My learning experience went like this.
I have a 50 yard home range which made testing convenient for the handi hornet. When I switched the pallet wood stock out for the laminate, I lost accuracy. Turns out the lock up was different as the forearms were slightly different lengths. After I cut down the laminate forearm slightly, the lock up was then to loose.
Through trial and error accuracy testing while shimming the fore end shoe with aluminum I found the sweet spot.
I then epoxy bedded the shoe & shims to the forearm like so.

This more than anything improved accuracy.
From there having both pressure points and free floating on my other fore arm. I elected to dowel sand to the lug and O ring the fore arm for free float.
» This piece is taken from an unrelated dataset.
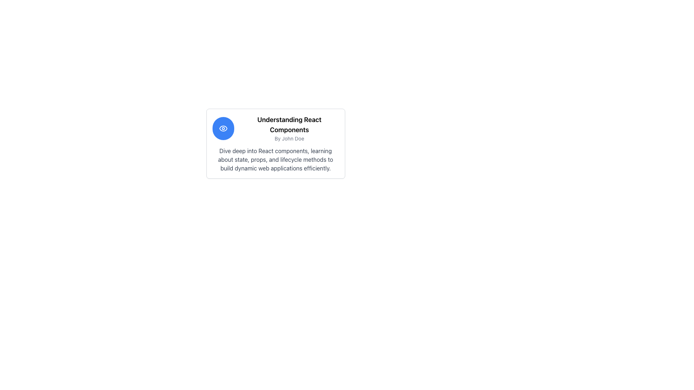 This screenshot has width=694, height=390. Describe the element at coordinates (223, 128) in the screenshot. I see `the eye icon element styled as an SVG graphic, located within a blue circular button at the top-left corner of the 'Understanding React Components' card` at that location.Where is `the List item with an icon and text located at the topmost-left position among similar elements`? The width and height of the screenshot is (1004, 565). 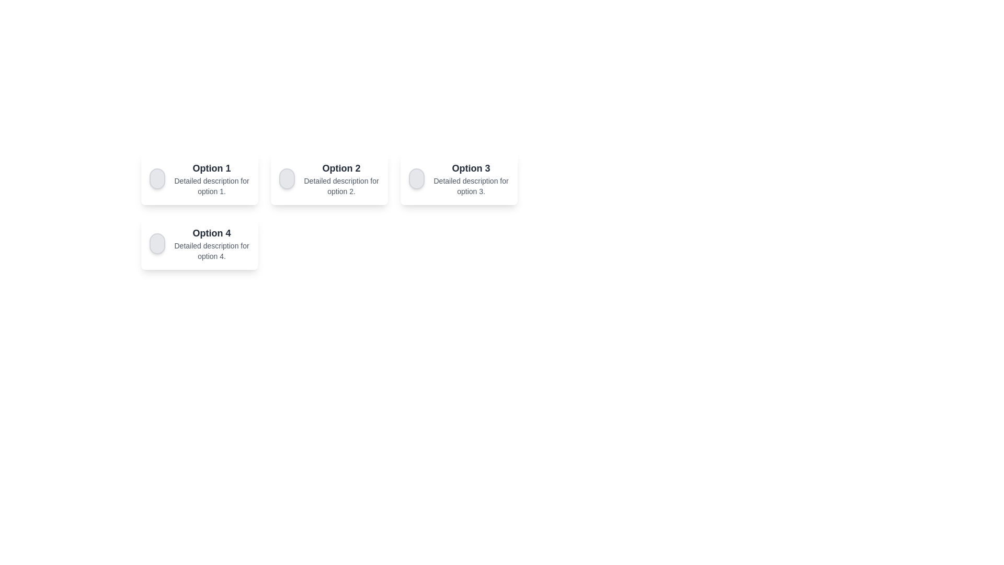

I had some very good groups with pressure points but P.O.I. shifts with humidity,heat,etc. I hunt varmints from shooting sticks and predictable first shot POI is a must. I now have that.

The above really made it a nice consistent shooter. BTW- I have absolutely zero horizontal/side to side barrel play at the end of the fore arm by hand.
After reloading I shoot 5 rounds at 50 yards for testing. This is what it does on
average. Bags front and rear, 12x, un-modified trigger, no fouler shots. Occasionally for kicks I have shot 10 shot groups and it will put 10 in the .5s at 50. I have learned to do all my Hornet testing at 50 yards. From there I paper punch 100 & 200 yards along with hunting of course.

I am sure there are many things that may work, some more complicated than others. Just showing what worked for me.